Hiding in the Bathroom
Ladies, I’m here to tell you about a little something that can be done around the holidays to save your sanity. Some of you may listen to the podcast One Bad Mother, if you don’t, you should. It is basically the most down-to-earth, hilarious take on parenthood you’re going to get. Something the hosts have discussed multiple times as a coping mechanism for the holidays is #hidinginthebathroom.
It has become a hashtag sensation this time of year and for good reason. Moms, we know how it is. The stress and hoopla of the holidays. You’ve got family, you’ve got cooking, you’ve got a house to maintain, presents to buy, children to chase after. On Christmas day when your kids are bouncing off the walls, your in laws are commenting on the burned crust of your pumpkin pie, and your dog has decided to eat half the Christmas tree and then puke in your bed, there’s #hidinginthebathroom.
It’s a simple concept, and pretty self-explanatory.
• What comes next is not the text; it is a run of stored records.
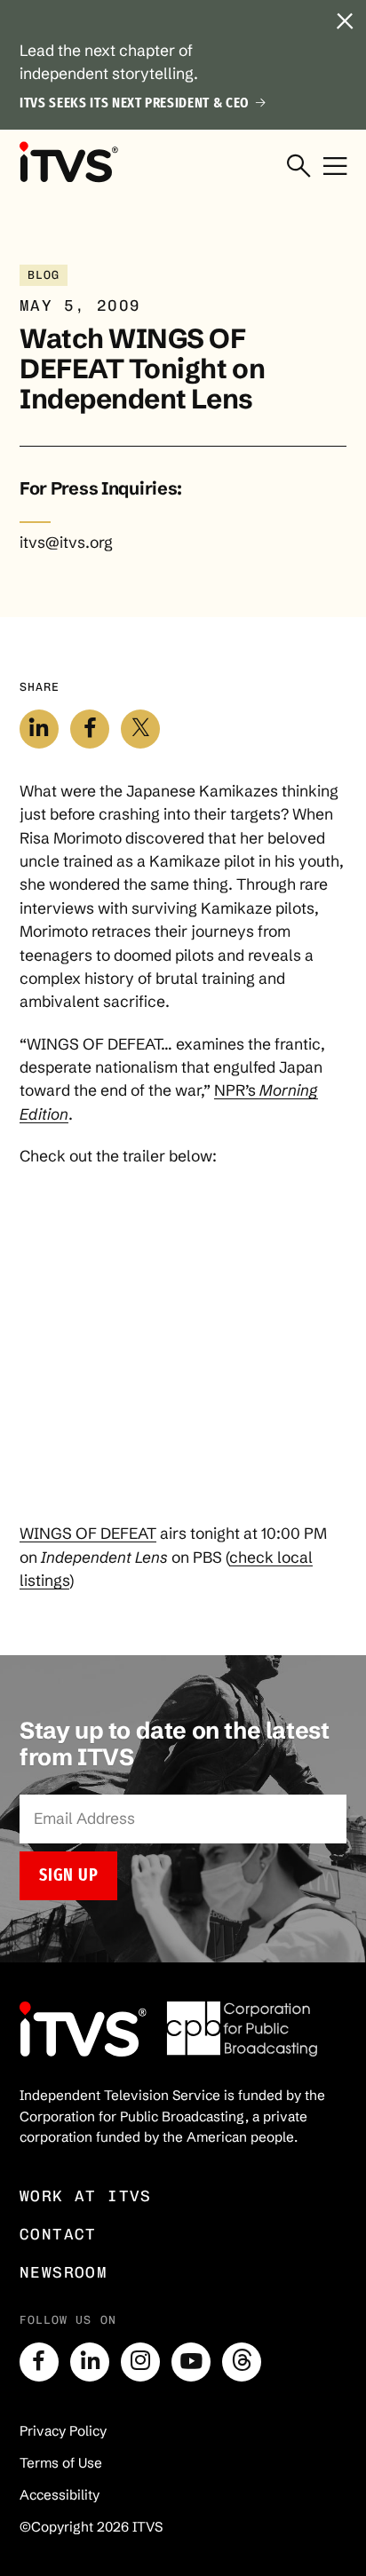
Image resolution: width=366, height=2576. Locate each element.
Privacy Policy (63, 2430)
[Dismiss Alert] (344, 21)
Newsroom (63, 2272)
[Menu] (334, 166)
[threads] (241, 2362)
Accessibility (59, 2494)
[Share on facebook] (89, 729)
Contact (58, 2233)
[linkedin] (89, 2362)
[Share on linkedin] (39, 729)
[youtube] (191, 2362)
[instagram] (140, 2362)
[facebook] (39, 2362)
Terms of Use (61, 2462)
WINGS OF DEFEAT (88, 1533)
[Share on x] (140, 729)
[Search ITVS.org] (298, 166)
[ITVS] (68, 161)
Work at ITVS (86, 2195)
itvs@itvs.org (66, 542)
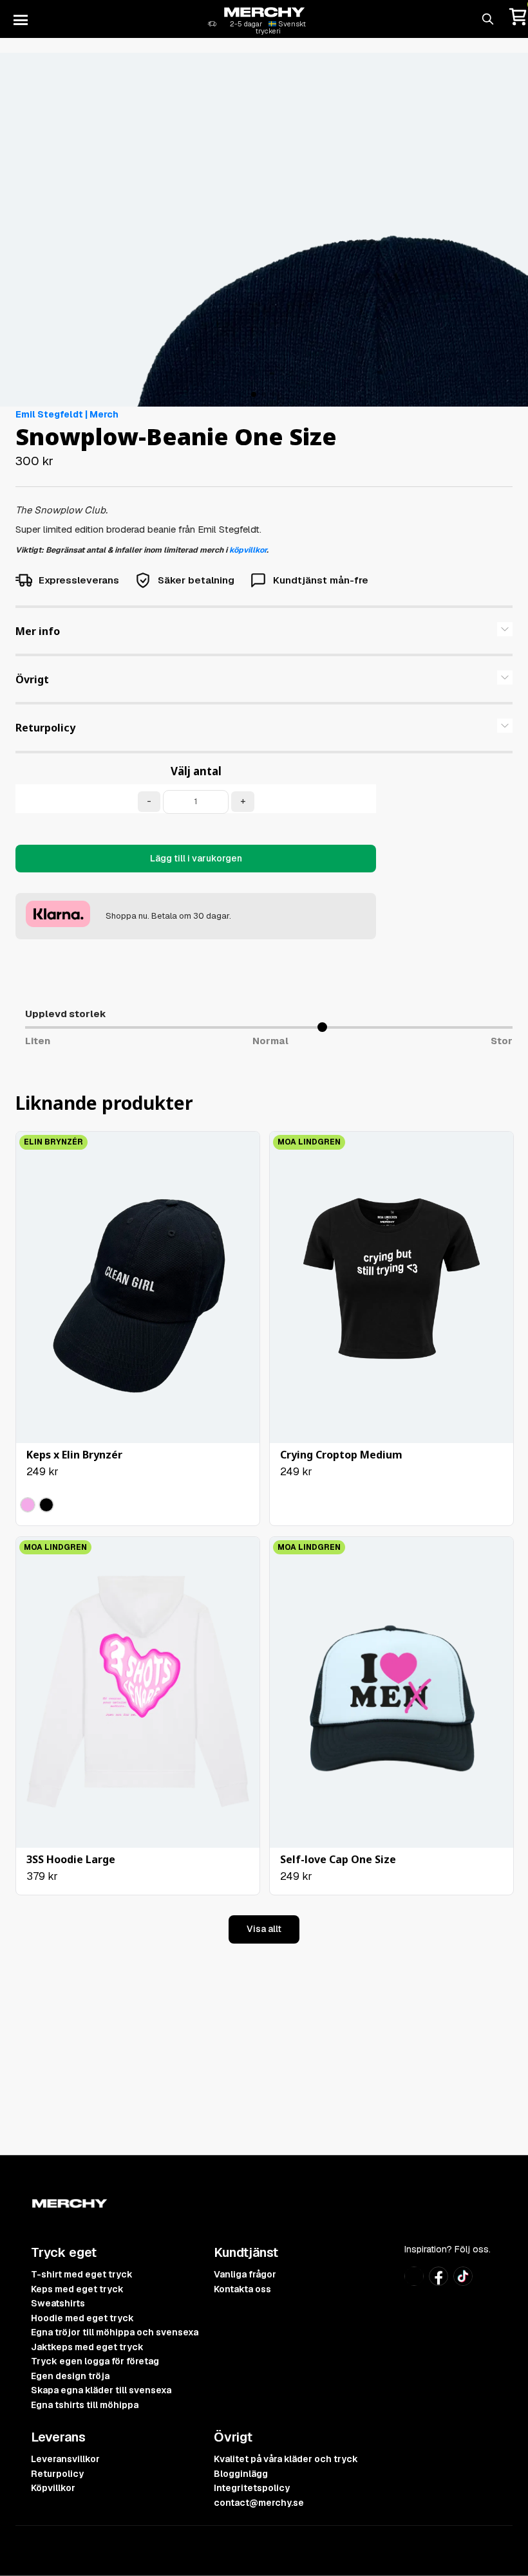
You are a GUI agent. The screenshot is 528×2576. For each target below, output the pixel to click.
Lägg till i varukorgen (196, 858)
If you need a break (and when don’t we need a break) you announce that you need to use the bathroom… and then you stay in there as long as you think you can get away with it. This can also be used in instances when there’s a new baby and way too many hands trying to reach for your little bundle who is having a break down and can’t stand the stimulation. A baby is an excellent prop for excusing oneself to the guest bedroom to ‘nurse’ or ‘soothe’ or ‘drink that glass of wine you’ve hidden under the bed’. Even if the baby is calm and well-fed, just say they’re due for a feeding and you’ll be back as soon as their done. This can buy you time for a quick baby-snuggle-cat-nap, larger glass of wine, or general meditation moment.
If the bathroom is where you’ve managed to sequester yourself, just remember wine is easily hidden beneath a sink, behind a shower curtain, or under a tower of toilet paper rolls. Also, easily hidden are trashy magazines and chocolate bars. If you snap a picture of yourself to join the hashtag just make sure none of the people you’re hiding from can see it.
Bathroom hiding has been done for centuries from mothers all over the world. You’re simply engaging in an ancient tradition passed down from generations. So, stock up your bathroom or guest room with the ‘essentials’ and enjoy a little break from time-to-time. Just remember, if an in law finds your bottle of wine behind the toilet and inquires, say you’ve started using pinot as a tile cleaner. You read about it in Better Homes and Gardens.